Attualmente l’adeguatezza dell’Identity Provider è infatti lasciata alla discrezionalità della valutazione e degli audit di AGID. Questo documento che definirà lo standard, di cui si è discusso durante l’edizione XIX di e-privacy, è adesso in votazione nell’organo tecnico UNI/CT 510/GL 02 ed è intitolato “E14.J1.G62.0 Sicurezza delle informazioni Verifica dei livelli di garanzia dell’autenticazione informatica Valutazione della conformità ai Livelli di garanzia 2, 3 e 4 della norma UNI CEI ISO/IEC 29115”.
SPID3 corrisponde al livello di assurance 4 (LOA4) dell’ISO 29115, che richiede (ripetiamo “richiede”) l’utilizzo di dispositivi fisici (ripetiamo “fisici”) sotto il controllo dell’utente.
Lo standard in corso di valutazione non permette, per realizzare SPID3, l’utilizzo di due soluzioni che per l’Identity Provider sarebbero particolarmente facili ed economiche (qualcuno ha detto “appetibili”?) da implementare:- l’utilizzo di App “interamente software” da installare sullo smartphone dell’utente. Vi ricorda qualcosa?- l’utilizzo di dispositivi di firma remota come strumenti di autenticazione SPID. E qui potrebbe cascare l’asino!Parentesi: la firma digitale remota è un altro esempio di smaterializzazione del token, concepita solo per esigenze particolarissime come i sistemi informatici delle pubbliche amministrazioni, ma oggi venduta con successo ai privati pigri, che sono ben contenti di non doversi portare dietro la smartcard e di cavarsela con una password. Metà delle firme digitali attive in Italia sono ahimè diventate di questo tipo, perché si tratta un prodotto “conveniente” sia per i privati che per le aziende.
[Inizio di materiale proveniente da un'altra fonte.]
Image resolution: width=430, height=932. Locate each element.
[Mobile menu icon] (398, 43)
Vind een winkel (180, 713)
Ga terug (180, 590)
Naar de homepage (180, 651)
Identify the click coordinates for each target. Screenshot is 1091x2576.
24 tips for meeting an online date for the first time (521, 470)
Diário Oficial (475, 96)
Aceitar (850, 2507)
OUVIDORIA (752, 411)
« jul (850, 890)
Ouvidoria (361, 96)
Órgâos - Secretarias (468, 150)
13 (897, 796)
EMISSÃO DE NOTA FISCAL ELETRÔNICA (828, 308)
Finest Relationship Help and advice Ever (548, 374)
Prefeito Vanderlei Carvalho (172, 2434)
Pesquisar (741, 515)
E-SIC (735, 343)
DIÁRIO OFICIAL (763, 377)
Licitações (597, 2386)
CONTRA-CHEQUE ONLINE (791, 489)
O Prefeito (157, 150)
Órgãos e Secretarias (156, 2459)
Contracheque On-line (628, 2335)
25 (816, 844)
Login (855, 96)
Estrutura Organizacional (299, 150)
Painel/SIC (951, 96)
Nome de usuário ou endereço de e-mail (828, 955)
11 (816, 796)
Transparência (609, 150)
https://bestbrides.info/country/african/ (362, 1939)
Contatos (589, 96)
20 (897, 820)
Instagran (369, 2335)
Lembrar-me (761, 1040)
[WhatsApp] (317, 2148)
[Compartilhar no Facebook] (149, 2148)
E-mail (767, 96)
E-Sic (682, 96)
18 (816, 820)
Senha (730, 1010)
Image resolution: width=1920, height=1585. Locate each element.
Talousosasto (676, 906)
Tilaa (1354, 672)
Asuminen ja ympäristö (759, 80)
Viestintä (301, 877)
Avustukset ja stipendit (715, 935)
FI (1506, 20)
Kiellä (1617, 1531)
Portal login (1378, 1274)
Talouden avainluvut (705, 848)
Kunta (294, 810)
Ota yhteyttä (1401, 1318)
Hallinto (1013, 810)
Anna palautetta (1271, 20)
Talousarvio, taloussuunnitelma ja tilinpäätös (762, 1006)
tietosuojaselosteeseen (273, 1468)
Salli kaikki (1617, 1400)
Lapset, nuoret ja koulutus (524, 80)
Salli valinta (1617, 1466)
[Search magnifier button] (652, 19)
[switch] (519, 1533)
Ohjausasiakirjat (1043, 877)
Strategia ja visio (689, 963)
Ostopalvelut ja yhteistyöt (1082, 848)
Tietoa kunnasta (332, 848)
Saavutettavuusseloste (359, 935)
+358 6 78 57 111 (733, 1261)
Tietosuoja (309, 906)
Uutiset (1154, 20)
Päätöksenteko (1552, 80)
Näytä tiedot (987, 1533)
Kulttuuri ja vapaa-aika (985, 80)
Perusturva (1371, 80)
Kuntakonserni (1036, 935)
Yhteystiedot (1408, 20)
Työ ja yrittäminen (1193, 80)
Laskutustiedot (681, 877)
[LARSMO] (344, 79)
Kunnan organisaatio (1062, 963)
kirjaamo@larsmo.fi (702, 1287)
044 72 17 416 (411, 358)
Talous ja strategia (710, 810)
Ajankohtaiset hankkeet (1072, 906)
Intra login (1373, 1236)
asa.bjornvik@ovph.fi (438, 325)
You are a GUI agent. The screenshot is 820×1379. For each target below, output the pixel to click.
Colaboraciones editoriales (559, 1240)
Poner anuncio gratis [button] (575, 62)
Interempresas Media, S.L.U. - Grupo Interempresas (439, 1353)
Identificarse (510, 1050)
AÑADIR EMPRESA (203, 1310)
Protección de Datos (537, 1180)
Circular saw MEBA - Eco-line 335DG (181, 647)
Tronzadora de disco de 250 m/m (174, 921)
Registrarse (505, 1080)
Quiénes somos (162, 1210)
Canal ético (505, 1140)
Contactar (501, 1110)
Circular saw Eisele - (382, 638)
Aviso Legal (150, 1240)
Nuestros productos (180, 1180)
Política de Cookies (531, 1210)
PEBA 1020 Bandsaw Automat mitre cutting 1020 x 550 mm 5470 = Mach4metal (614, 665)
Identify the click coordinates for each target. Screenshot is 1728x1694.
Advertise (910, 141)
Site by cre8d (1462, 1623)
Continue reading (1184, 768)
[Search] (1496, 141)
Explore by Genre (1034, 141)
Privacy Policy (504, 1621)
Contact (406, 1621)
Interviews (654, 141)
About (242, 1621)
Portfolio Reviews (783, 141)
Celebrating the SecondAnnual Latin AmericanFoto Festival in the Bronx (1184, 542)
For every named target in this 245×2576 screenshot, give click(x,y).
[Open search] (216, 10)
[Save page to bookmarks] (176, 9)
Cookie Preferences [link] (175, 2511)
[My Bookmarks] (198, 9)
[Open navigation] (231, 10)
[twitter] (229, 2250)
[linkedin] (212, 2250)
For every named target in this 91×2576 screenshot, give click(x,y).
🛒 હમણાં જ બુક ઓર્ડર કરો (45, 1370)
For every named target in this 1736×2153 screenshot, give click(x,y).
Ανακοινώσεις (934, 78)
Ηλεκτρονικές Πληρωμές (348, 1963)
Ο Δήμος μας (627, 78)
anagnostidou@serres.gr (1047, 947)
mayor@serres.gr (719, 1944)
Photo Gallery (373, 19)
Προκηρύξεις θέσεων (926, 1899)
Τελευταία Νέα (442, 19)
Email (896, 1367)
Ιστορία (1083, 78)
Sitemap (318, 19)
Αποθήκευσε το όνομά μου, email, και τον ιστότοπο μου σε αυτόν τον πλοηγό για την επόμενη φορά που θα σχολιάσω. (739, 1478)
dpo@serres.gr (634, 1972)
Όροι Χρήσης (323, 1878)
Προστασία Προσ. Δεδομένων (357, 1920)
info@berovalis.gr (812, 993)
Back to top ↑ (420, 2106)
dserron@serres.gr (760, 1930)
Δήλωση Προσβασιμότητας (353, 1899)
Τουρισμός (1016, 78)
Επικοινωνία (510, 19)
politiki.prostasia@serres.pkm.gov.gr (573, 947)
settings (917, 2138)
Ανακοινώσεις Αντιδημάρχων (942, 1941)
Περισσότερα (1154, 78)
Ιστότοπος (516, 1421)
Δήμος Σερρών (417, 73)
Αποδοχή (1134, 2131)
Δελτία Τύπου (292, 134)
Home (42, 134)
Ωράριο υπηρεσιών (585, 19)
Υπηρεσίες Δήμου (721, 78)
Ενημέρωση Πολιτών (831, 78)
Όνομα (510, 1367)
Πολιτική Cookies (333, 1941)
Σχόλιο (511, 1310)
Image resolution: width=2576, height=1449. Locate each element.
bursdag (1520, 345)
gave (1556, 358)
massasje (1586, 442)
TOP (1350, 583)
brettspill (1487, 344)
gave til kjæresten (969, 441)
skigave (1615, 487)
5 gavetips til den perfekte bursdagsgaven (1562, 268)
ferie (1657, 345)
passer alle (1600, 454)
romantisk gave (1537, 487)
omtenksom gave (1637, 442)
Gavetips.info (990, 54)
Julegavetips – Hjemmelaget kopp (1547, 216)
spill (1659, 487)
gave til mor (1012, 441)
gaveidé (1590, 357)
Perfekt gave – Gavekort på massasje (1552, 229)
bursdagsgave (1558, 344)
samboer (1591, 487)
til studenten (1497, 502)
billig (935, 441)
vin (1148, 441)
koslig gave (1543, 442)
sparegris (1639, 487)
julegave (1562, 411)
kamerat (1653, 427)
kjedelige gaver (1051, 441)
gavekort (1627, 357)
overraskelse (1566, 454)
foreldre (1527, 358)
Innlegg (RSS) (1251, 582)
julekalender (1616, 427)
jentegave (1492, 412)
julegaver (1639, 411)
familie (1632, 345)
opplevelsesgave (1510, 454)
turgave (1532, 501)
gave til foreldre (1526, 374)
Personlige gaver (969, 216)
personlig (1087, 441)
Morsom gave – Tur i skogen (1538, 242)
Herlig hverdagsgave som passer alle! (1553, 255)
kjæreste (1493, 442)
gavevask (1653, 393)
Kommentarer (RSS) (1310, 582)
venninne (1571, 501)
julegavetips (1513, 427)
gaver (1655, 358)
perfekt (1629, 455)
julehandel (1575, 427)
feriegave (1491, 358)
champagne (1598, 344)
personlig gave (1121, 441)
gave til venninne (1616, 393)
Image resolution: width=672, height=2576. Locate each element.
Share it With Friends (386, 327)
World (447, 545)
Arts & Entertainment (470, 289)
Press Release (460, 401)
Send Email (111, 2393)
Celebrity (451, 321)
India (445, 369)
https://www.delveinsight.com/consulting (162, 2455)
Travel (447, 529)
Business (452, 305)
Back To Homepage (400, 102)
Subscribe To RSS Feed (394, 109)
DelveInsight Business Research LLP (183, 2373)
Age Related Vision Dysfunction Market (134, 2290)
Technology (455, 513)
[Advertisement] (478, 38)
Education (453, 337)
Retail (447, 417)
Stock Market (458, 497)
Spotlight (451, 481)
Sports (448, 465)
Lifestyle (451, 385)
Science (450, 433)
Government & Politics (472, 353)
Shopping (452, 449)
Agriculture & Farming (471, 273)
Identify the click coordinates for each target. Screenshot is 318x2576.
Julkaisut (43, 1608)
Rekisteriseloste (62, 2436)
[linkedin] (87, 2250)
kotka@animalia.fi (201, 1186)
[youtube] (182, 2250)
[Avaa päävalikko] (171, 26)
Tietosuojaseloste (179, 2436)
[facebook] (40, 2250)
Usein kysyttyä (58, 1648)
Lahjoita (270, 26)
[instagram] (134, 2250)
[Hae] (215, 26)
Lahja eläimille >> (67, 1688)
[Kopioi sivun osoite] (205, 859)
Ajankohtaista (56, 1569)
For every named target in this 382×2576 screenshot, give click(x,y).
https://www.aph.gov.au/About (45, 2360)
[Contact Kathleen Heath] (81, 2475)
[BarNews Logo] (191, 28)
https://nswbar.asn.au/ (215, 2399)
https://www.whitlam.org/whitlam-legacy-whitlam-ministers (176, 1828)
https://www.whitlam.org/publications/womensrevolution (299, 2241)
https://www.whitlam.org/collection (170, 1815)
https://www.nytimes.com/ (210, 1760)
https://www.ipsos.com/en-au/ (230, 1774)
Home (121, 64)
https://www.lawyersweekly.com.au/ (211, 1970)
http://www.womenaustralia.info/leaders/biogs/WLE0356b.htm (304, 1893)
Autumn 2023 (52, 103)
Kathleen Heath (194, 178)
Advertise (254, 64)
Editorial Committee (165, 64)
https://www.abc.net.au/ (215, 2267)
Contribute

Peccato che siano meno sicure; ed evviva la cultura e la pratica della sicurezza!Torniamo allo SPID3. In pratica con questa soluzione, i requisiti di SPID3 si applicherebbero al dispositivo remoto situato presso l’Identity Provider, e l’accesso dell’utente al dispositivo di autenticazione potrebbe anche avvenire (ma vedi un po’!) con una semplice password. E comunque non sarebbe “qualcosa che hai”. Mamma mia!
Di conseguenza, alcuni soggetti stanno, legittimamente, premendo per rendere inefficace questa parte dello standard o per modificarla. Sono tra quelli che stanno votando il nuovo standard? Fatevi la domanda, datevi la risposta.
Speriamo che in questo caso sia possibile sapere chi sono, anche se il processo di votazione (che termina in questi giorni) non è pubblico. Il fatto che la questione sia in votazione renderebbe tracciabili i tentativi di modifica, ma non permetterebbe di impedirli.D’altra parte il processo prevede la possibilità che AGID alla fine possa non tenerne conto.Perciò niente profezie oggi. Limitiamoci a sperare bene!